It has been 3 months.
It feels like it was yesterday, and at the same time it feels like it was years ago. Mornings are still the roughest time of day… and Sundays are still the actual roughest day. Some people still look at me a little funny… but for the most part… it’s become business as usual. Only, it really isn’t business as usual… and it never will be again.
Ten days ago I was on the phone with Pudding, and as usual she recounted what happened that day six years ago still in awe of it all. She reminded me that I had been listed as “missing” for about 9 hours that day… and that the person who came home at three in the morning that night covered in white chalky dust was not the same person she dropped off in a blue uniform. Of course, I’d heard this all before and have been acutely aware of it. Then she asked me, “How do you keep standing with everything that has happened?”
When she asked me, I really didn’t have an answer. How do I keep standing through all of this? How will I keep standing through today? How will I keep standing through Thanksgiving, Christmas, and New Years? How will I keep standing in February when DJ‘s birthday rolls around and he SHOULD be eight? How will I keep standing when the circus comes to town again?

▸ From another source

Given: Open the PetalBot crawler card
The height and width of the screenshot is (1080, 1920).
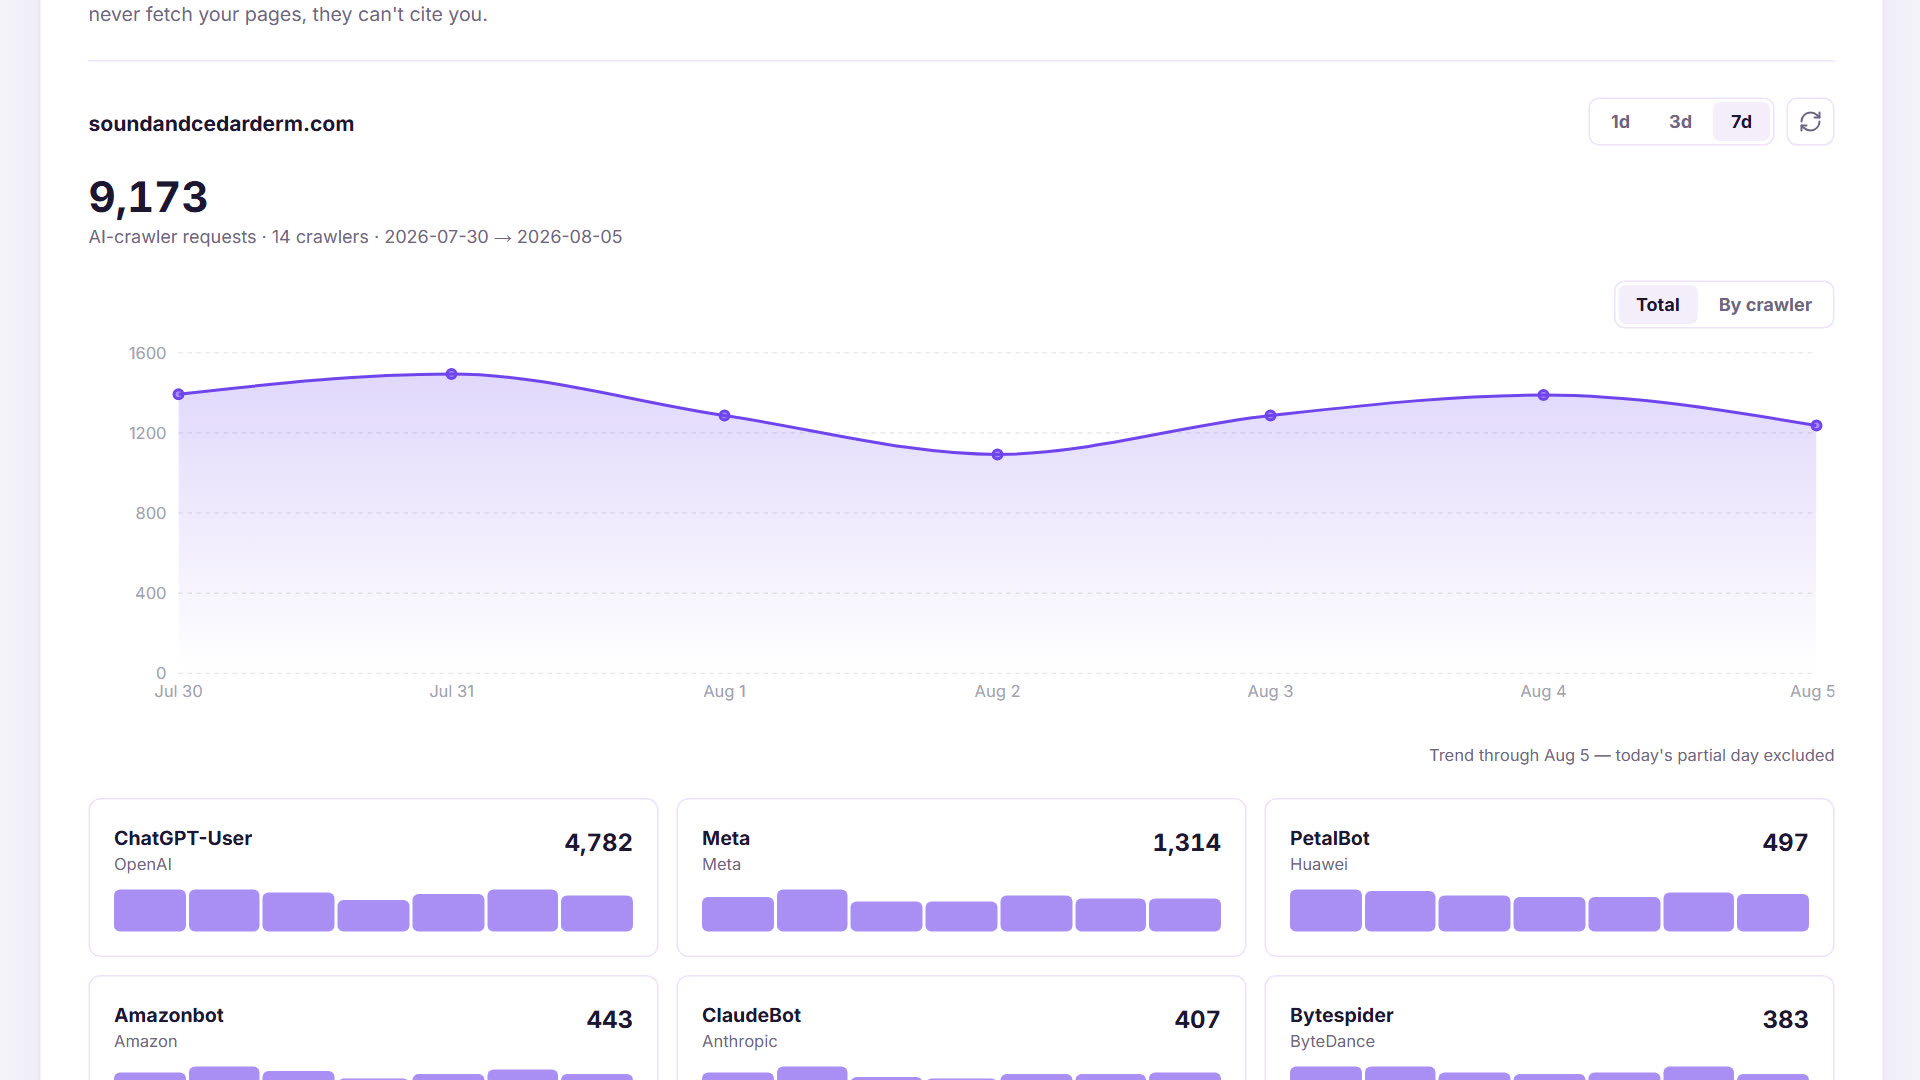Looking at the screenshot, I should coord(1549,877).
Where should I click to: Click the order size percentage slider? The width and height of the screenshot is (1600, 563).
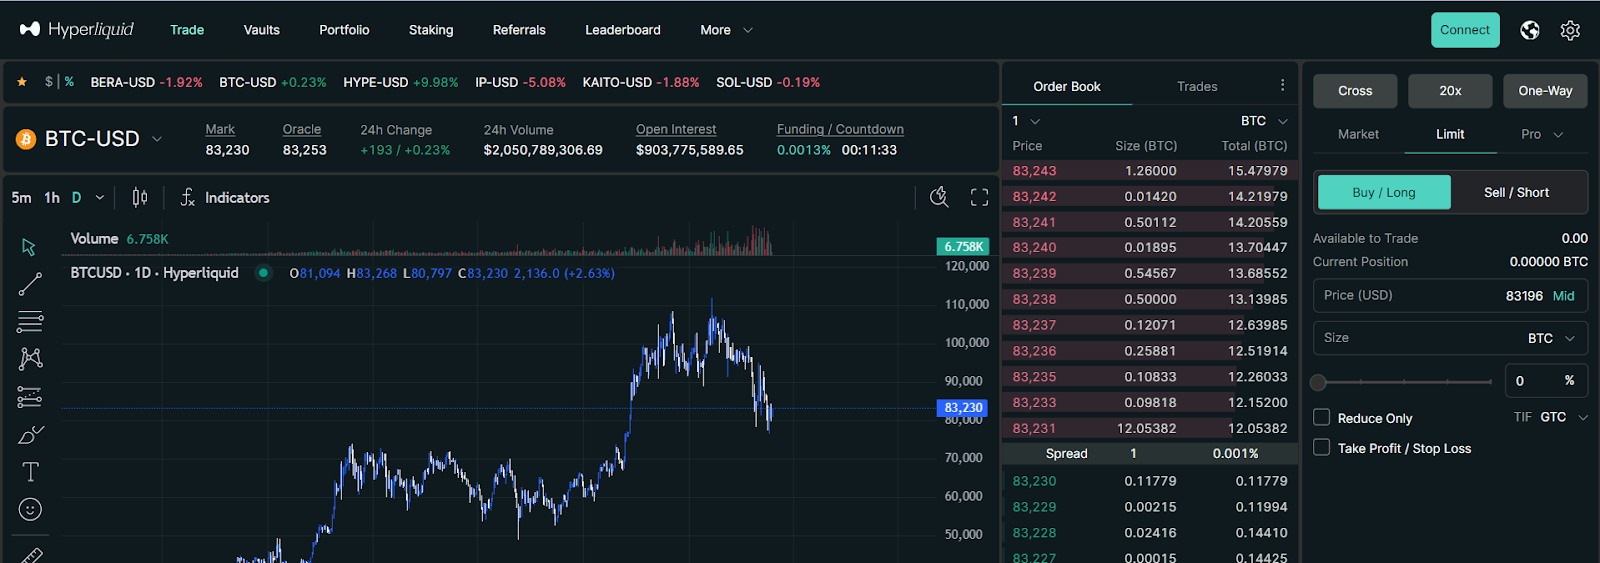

Love. That’s really the only explanation to any of it that I could come up with. How else are we, as humans, able to cope with such pain other than through love. My family gives me the strength through their love… and by being there in the darkness of the morning. My friends give me the strength through their love… and by being there on those dark nights. All the times in between… when no one else is there… it is all of you who give me the strength through your love. From you its 24/7/365, and that is something I am so grateful for because my moments of extreme weakness don’t always happen at the most convenient of times.
I’m really not looking forward to anything other than a potential hurricane. I usually like the holidays… but I’m really not feeling them at all this year. I don’t think I can really do them… so I think I’ll probably skip them. I’ll work or something.
First though, I need to get through today.
Oh, and Dana rawks. Serious
‘s for the awesome video.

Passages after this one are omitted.